:: What the task requires ::
Set out every line of the items below as a numbered list, leaving out the blank lines.

:: Listed entries ::
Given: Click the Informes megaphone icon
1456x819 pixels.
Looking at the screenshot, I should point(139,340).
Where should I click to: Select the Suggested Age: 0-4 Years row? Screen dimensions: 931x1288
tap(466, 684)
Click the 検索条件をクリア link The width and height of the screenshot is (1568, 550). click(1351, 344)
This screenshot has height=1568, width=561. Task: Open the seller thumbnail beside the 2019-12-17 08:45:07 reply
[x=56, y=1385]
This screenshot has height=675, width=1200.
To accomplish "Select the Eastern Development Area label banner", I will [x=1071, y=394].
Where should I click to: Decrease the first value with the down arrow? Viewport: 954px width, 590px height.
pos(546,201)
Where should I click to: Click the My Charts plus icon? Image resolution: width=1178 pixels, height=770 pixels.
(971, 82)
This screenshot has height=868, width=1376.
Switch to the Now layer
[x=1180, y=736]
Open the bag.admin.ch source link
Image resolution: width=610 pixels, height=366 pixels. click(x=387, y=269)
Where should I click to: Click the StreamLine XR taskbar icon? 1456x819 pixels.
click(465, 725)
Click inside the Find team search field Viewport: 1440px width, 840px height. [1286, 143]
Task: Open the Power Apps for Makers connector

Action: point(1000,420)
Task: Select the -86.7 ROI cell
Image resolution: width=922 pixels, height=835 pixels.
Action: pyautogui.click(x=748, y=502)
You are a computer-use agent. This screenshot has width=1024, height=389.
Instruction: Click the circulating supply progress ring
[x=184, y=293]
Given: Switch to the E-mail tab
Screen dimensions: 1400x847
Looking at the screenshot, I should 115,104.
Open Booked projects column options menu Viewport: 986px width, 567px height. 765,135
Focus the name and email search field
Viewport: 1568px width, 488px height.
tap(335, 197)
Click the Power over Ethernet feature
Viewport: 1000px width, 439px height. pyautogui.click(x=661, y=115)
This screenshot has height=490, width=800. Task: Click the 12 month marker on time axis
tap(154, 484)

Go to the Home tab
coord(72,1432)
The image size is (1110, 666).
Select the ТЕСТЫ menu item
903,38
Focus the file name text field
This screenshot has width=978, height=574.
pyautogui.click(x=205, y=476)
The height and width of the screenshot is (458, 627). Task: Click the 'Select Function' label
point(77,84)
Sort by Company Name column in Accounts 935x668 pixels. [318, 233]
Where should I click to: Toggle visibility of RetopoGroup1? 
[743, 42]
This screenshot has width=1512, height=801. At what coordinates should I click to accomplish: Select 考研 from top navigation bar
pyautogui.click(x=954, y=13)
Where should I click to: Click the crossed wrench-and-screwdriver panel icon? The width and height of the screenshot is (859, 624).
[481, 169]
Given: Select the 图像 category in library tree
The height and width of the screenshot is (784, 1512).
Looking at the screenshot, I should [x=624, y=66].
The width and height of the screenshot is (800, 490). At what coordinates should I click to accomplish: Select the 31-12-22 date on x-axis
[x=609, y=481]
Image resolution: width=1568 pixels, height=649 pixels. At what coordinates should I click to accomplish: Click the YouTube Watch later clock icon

:: Reply to the exercise ::
1. Given: Click the Informes megaphone icon
2. 1456x819 pixels.
3. Looking at the screenshot, I should point(139,340).
4. Where should I click to: Select the Suggested Age: 0-4 Years row? Screen dimensions: 931x1288
5. tap(466, 684)
6. Click the 検索条件をクリア link The width and height of the screenshot is (1568, 550). click(1351, 344)
7. This screenshot has height=1568, width=561. Task: Open the seller thumbnail beside the 2019-12-17 08:45:07 reply
8. [x=56, y=1385]
9. This screenshot has height=675, width=1200.
10. To accomplish "Select the Eastern Development Area label banner", I will [x=1071, y=394].
11. Where should I click to: Decrease the first value with the down arrow? Viewport: 954px width, 590px height.
12. pos(546,201)
13. Where should I click to: Click the My Charts plus icon? Image resolution: width=1178 pixels, height=770 pixels.
14. (971, 82)
15. This screenshot has height=868, width=1376.
16. Switch to the Now layer
17. [x=1180, y=736]
18. Open the bag.admin.ch source link
19. Image resolution: width=610 pixels, height=366 pixels. click(x=387, y=269)
20. Where should I click to: Click the StreamLine XR taskbar icon? 1456x819 pixels.
21. click(465, 725)
22. Click inside the Find team search field Viewport: 1440px width, 840px height. [1286, 143]
23. Task: Open the Power Apps for Makers connector
24. Action: point(1000,420)
25. Task: Select the -86.7 ROI cell
26. Image resolution: width=922 pixels, height=835 pixels.
27. Action: pyautogui.click(x=748, y=502)
28. You are a computer-use agent. This screenshot has width=1024, height=389.
29. Instruction: Click the circulating supply progress ring
30. [x=184, y=293]
31. Given: Switch to the E-mail tab
32. Screen dimensions: 1400x847
33. Looking at the screenshot, I should 115,104.
34. Open Booked projects column options menu Viewport: 986px width, 567px height. 765,135
35. Focus the name and email search field
36. Viewport: 1568px width, 488px height.
37. tap(335, 197)
38. Click the Power over Ethernet feature
39. Viewport: 1000px width, 439px height. pyautogui.click(x=661, y=115)
40. This screenshot has height=490, width=800. Task: Click the 12 month marker on time axis
41. tap(154, 484)
42. Go to the Home tab
43. coord(72,1432)
44. The image size is (1110, 666).
45. Select the ТЕСТЫ menu item
46. 903,38
47. Focus the file name text field
48. This screenshot has width=978, height=574.
49. pyautogui.click(x=205, y=476)
50. The height and width of the screenshot is (458, 627). Task: Click the 'Select Function' label
51. point(77,84)
52. Sort by Company Name column in Accounts 935x668 pixels. [318, 233]
53. Where should I click to: Toggle visibility of RetopoGroup1? 
54. [743, 42]
55. This screenshot has width=1512, height=801. At what coordinates should I click to accomplish: Select 考研 from top navigation bar
56. pyautogui.click(x=954, y=13)
57. Where should I click to: Click the crossed wrench-and-screwdriver panel icon? The width and height of the screenshot is (859, 624).
58. [481, 169]
59. Given: Select the 图像 category in library tree
60. The height and width of the screenshot is (784, 1512).
61. Looking at the screenshot, I should [x=624, y=66].
62. The width and height of the screenshot is (800, 490). At what coordinates should I click to accomplish: Select the 31-12-22 date on x-axis
63. [x=609, y=481]
64. Image resolution: width=1568 pixels, height=649 pixels. At what coordinates should I click to accomplish: Click the YouTube Watch later clock icon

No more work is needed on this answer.